Whenever a picture appears, leave it out while repeating all the other data exactly.

◆ **RECORDS FOR THE TASK**
================================
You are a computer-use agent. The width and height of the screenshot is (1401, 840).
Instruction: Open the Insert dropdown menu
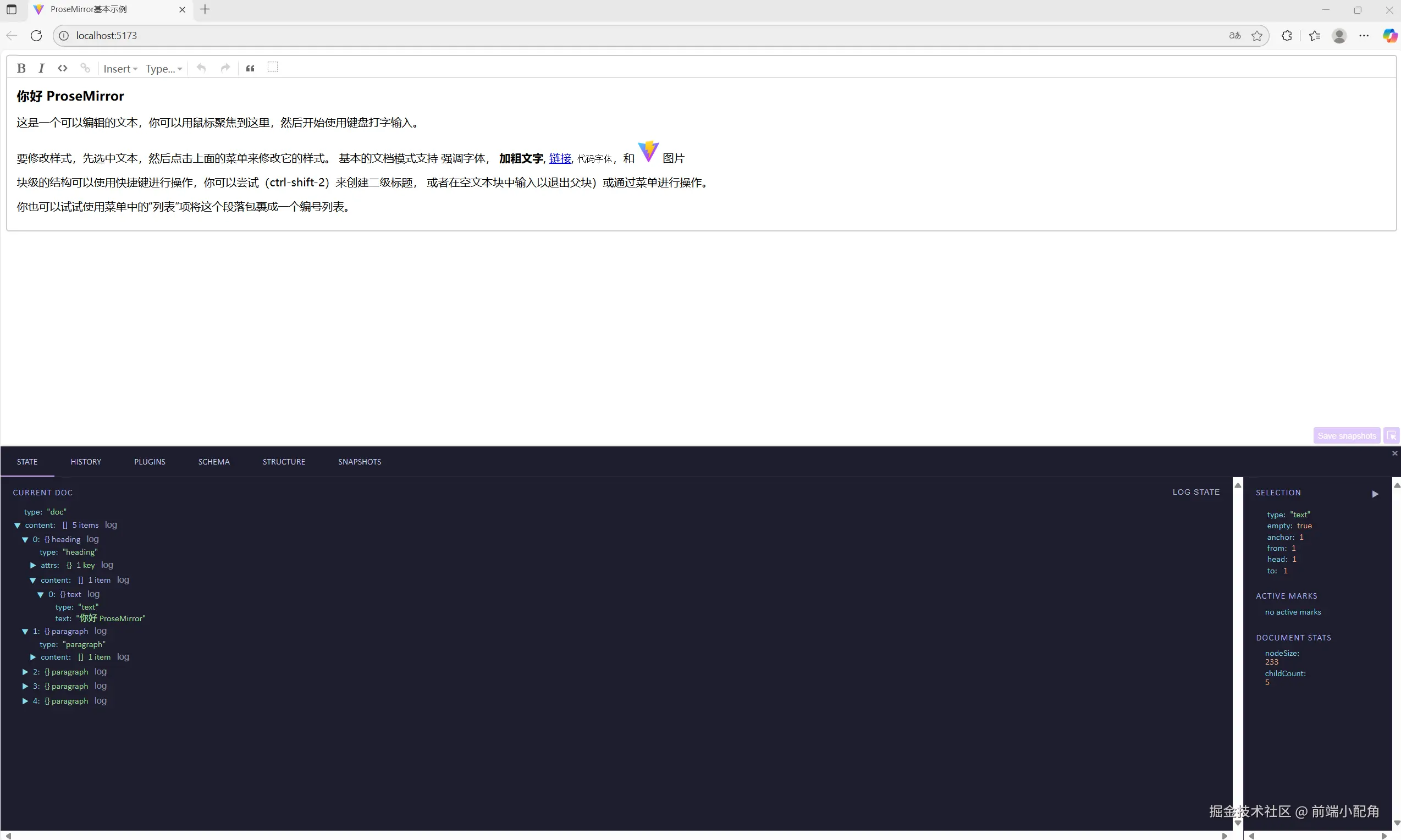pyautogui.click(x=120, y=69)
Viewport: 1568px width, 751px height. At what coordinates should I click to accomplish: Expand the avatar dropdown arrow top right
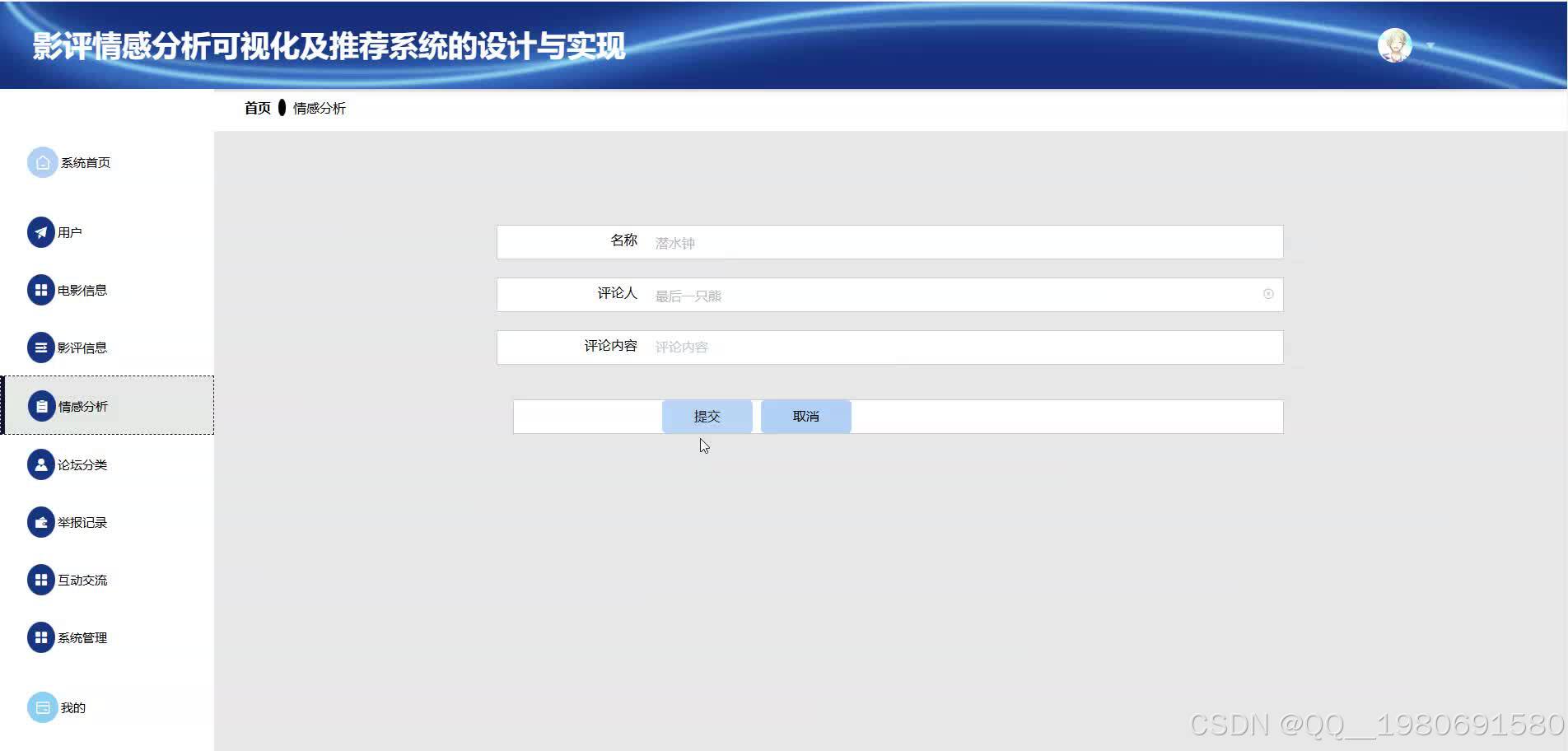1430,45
================================
◆ **RESPONSE TO THIS TASK**
You are a computer-use agent. The width and height of the screenshot is (1401, 840).
Instruction: Open the Insert dropdown menu
pyautogui.click(x=120, y=69)
Viewport: 1568px width, 751px height. At what coordinates should I click to accomplish: Expand the avatar dropdown arrow top right
1430,45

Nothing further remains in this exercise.